The finals appearance was the right-handed Kanepi’s best ever showing in a doubles tournament on the WTA circuit. The tournament was a major step in the right direction for Kanepi, who has been far from her best following the biggest result of her career, when she won the Brisbane International in Australia at the start of January. A fortnight later, the Estonian number one suffered her first major setback of the season when she picked up a shoulder injury which attributed to her surprise second round exit at the first Grand Slam event of the year, the Australian Open.
Following nearly two months off to recover from the injury, Kanepi returned to action on the hard courts of the United States. But the former world no. 16 did not have the return she would have envisioned as she was easily accounted for by lesser opponents in both Indian Wells and Miami.

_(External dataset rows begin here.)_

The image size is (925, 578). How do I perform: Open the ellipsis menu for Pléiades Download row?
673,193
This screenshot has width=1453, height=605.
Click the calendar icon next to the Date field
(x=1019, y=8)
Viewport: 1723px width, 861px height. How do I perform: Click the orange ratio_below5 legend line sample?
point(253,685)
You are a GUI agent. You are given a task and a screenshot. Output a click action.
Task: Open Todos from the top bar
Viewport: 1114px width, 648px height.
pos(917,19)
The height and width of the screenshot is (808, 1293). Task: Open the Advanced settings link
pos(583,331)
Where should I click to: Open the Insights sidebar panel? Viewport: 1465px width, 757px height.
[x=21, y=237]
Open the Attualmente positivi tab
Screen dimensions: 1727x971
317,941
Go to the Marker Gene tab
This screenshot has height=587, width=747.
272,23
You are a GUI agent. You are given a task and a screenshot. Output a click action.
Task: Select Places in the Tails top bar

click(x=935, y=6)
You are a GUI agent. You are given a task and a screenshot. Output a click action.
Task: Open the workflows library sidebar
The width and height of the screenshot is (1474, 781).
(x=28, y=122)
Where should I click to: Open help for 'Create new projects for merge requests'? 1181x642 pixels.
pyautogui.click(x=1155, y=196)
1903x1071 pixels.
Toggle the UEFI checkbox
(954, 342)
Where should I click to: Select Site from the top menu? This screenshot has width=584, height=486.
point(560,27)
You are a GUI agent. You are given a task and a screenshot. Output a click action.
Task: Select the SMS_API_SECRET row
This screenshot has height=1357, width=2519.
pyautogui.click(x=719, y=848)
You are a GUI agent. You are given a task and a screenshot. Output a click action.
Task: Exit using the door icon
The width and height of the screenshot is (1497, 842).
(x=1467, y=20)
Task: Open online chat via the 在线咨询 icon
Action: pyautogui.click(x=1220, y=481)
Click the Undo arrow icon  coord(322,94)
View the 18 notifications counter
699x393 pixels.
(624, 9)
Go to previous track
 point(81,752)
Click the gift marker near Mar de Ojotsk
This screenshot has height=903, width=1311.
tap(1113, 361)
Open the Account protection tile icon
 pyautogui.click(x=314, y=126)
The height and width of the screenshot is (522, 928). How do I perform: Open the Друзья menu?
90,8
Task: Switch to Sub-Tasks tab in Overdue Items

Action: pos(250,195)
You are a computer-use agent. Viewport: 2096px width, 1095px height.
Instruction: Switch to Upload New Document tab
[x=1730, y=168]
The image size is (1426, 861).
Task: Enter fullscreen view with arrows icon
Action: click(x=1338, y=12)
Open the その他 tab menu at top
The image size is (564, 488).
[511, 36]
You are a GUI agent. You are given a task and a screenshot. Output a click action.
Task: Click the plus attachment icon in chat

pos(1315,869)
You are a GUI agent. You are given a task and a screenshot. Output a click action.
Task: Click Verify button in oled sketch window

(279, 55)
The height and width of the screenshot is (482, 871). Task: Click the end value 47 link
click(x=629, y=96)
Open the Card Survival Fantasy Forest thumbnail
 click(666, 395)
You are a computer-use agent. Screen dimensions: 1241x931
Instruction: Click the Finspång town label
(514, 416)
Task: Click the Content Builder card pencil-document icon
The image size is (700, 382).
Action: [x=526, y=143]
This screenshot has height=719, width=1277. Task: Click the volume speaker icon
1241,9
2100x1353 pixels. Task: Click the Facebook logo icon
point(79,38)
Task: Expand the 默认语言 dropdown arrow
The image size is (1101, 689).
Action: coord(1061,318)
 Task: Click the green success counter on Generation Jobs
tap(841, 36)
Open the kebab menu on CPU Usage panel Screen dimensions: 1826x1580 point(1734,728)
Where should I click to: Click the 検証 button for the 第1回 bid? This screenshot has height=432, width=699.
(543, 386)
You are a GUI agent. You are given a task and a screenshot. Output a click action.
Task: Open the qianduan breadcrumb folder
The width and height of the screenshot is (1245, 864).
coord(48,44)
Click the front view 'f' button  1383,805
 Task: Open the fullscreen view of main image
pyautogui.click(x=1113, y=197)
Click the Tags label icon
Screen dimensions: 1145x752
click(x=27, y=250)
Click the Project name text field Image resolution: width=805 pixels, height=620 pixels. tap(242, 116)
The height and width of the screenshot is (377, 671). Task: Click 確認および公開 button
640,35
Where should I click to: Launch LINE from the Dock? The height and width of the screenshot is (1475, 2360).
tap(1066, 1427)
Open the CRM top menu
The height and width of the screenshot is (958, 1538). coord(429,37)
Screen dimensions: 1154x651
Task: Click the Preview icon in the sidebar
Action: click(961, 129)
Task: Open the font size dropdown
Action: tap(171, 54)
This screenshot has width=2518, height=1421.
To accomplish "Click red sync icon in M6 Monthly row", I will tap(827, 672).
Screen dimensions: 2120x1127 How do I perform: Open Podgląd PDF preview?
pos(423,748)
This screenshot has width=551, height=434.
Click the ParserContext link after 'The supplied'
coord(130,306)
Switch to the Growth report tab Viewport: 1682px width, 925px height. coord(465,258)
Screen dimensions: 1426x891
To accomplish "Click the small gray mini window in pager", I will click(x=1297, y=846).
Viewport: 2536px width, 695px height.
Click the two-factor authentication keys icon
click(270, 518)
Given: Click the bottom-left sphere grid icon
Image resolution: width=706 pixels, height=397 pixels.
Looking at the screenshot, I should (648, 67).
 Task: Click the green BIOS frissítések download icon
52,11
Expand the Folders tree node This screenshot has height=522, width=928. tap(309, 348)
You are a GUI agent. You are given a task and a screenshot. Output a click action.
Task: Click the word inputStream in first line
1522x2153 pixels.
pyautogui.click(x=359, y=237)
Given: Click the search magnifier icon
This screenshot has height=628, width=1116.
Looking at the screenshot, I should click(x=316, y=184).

Following the string of poor results, Kanepi then announced on her personal Web site that she was parting ways with her trainer, Karjus, citing a difference in views in regards to where the tennis player’s future is headed. Karjus then shed some more light on the situation, claiming in an interview on Estonian television that the problems arose as a result of the influence that psychologist Mare Pork was having on Kanepi’s career.
Kanepi will now move to clay courts for the first time this season, having entered the Estoril Open in Portugal, beginning April 30.